Live Demo 🎙️ | Live Usage on Real Site 🚀
Features
- 🎙️ Real-time audio transcription from microphone
- 🌐 Runs entirely in the browser (no server required)
- 📦 Multiple Whisper model options (tiny, base, quantized versions)
- 💾 Automatic model caching in IndexedDB
- 🔧 Simple, promise-based API
- 📱 Works on all modern browsers with WebAssembly support
- 🌍 Platform-independent (same WASM works on all OS)
Installation
NPM Package
npm install whisper-web-transcriber
Or using yarn:
yarn add whisper-web-transcriber
CDN Usage (Bundled Version)
<script src="https://unpkg.com/whisper-web-transcriber/dist/index.bundled.min.js"></script>
Quick Start
Using NPM Package
import { WhisperTranscriber } from 'whisper-web-transcriber';
const transcriber = new WhisperTranscriber({
modelSize: 'base-en-q5_1',
onTranscription: (text) => {
console.log('Transcribed:', text);
}
});
await transcriber.loadModel();
await transcriber.startRecording();
Using CDN (Bundled Version)
<script src="https://unpkg.com/whisper-web-transcriber/dist/index.bundled.min.js"></script>
<script>
const transcriber = new WhisperTranscriber.WhisperTranscriber({
modelSize: 'base-en-q5_1',
onTranscription: (text) => {
console.log('Transcribed:', text);
}
});
transcriber.loadModel().then(() => {
transcriber.startRecording();
});
</script>
API Reference
Constructor Options
interface WhisperConfig {
modelUrl?: string;
modelSize?: 'tiny.en' | 'base.en' | 'tiny-en-q5_1' | 'base-en-q5_1';
sampleRate?: number;
audioIntervalMs?: number;
onTranscription?: (text: string) => void;
onProgress?: (progress: number) => void;
onStatus?: (status: string) => void;
debug?: boolean;
}
Methods
loadModel(): Promise<void>
- Downloads and initializes the Whisper model
startRecording(): Promise<void>
- Starts microphone recording and transcription
stopRecording(): void
- Stops recording
destroy(): void
- Cleanup resources
getServiceWorkerCode(): string | null
- Returns the COI service worker code (bundled version only)
getCrossOriginIsolationInstructions(): string
- Returns setup instructions for Cross-Origin Isolation
Model Options
tiny.en | 75 MB | Fastest, lower accuracy |
base.en | 142 MB | Better accuracy, slower |
tiny-en-q5_1 | 31 MB | Quantized tiny model, smaller size |
base-en-q5_1 | 57 MB | Quantized base model, good balance |
Browser Requirements
- WebAssembly support
- SharedArrayBuffer support (requires Cross-Origin Isolation)
- Microphone access permission
- Modern browser (Chrome 90+, Firefox 89+, Safari 15+, Edge 90+)
Cross-Origin Isolation Setup
WhisperTranscriber requires SharedArrayBuffer, which needs Cross-Origin Isolation.
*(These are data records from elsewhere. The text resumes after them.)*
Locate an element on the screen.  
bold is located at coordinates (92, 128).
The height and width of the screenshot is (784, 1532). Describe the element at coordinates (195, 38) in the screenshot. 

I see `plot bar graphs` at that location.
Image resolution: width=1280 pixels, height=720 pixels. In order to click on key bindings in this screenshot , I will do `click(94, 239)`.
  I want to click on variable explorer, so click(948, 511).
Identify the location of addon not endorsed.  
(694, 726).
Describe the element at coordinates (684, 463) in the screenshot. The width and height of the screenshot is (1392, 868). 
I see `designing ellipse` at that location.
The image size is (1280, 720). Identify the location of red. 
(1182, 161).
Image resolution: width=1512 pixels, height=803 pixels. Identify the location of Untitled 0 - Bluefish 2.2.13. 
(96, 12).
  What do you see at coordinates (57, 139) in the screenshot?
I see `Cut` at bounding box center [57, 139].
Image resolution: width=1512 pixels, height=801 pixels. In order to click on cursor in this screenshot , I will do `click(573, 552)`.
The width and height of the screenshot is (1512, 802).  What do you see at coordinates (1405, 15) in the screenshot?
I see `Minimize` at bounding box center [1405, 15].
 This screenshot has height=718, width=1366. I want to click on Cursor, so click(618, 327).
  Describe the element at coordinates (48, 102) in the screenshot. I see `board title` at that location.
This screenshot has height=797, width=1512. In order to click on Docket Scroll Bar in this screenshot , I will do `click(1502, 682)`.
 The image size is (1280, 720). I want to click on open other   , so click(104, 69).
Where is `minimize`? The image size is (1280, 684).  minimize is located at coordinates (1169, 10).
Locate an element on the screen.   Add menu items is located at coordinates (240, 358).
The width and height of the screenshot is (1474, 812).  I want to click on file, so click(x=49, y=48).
You have two options:
Configure your server to send these headers:
Cross-Origin-Embedder-Policy: require-corp
Cross-Origin-Opener-Policy: same-origin
Option 2: Service Worker
If you can't modify server headers, use the included service worker:
For NPM users:
<script src="node_modules/whisper-web-transcriber/dist/coi-serviceworker.js"></script>
For CDN users:
const transcriber = new WhisperTranscriber.WhisperTranscriber();
const swCode = transcriber.getServiceWorkerCode();
Important: Service workers must be served from the same origin as your page. CDN users cannot directly use the service worker from unpkg.
For local development:
npm run demo
For production (examples):
Vercel (vercel.json
):
{
"headers": [
{
"source": "/(.*)",
"headers": [
{
"key": "Cross-Origin-Embedder-Policy",
"value": "require-corp"
},
{
"key": "Cross-Origin-Opener-Policy",
"value": "same-origin"
}
]
}
]
}
Nginx:
add_header Cross-Origin-Embedder-Policy "require-corp" always;
add_header Cross-Origin-Opener-Policy "same-origin" always;
Complete Examples
Example 1: Using NPM Package
<!DOCTYPE html>
<html>
<head>
<title>Whisper Transcriber - NPM Version</title>
<script src="node_modules/whisper-web-transcriber/dist/coi-serviceworker.js"></script>
</head>
<body>
<button id="start">Start Recording</button>
<button id="stop">Stop Recording</button>
<div id="transcription"></div>
<script type="module">
import { WhisperTranscriber } from './node_modules/whisper-web-transcriber/dist/index.esm.js';
const transcriber = new WhisperTranscriber({
modelSize: 'tiny-en-q5_1',
onTranscription: (text) => {
document.getElementById('transcription').textContent += text + ' ';
}
});
document.getElementById('start').onclick = async () => {
await transcriber.loadModel();
await transcriber.startRecording();
};
document.getElementById('stop').onclick = () => {
transcriber.stopRecording();
};
</script>
</body>
</html>
Example 2: Using CDN (Bundled Version)
<!DOCTYPE html>
<html>
<head>
<title>Whisper Transcriber - CDN Version</title>
</head>
<body>
<button id="start">Start Recording</button>
<button id="stop">Stop Recording</button>
<div id="transcription"></div>
<script src="https://unpkg.com/whisper-web-transcriber/dist/index.bundled.min.js"></script>
<script>
const transcriber = new WhisperTranscriber.WhisperTranscriber({
modelSize: 'tiny-en-q5_1',
onTranscription: (text) => {
document.getElementById('transcription').textContent += text + ' ';
}
});
if (!window.crossOriginIsolated) {
console.log(transcriber.getCrossOriginIsolationInstructions());
}
document.getElementById('start').onclick = async () => {
await transcriber.loadModel();
await transcriber.startRecording();
};
document.getElementById('stop').onclick = () => {
transcriber.stopRecording();
};
</script>
</body>
</html>
Bundled vs Standard Version
Bundled Version (index.bundled.js
)
- ✅ Single file - All workers and dependencies included
- ✅ CDN-friendly - No CORS issues with web workers
- ✅ Zero configuration - Works out of the box (except for Cross-Origin Isolation)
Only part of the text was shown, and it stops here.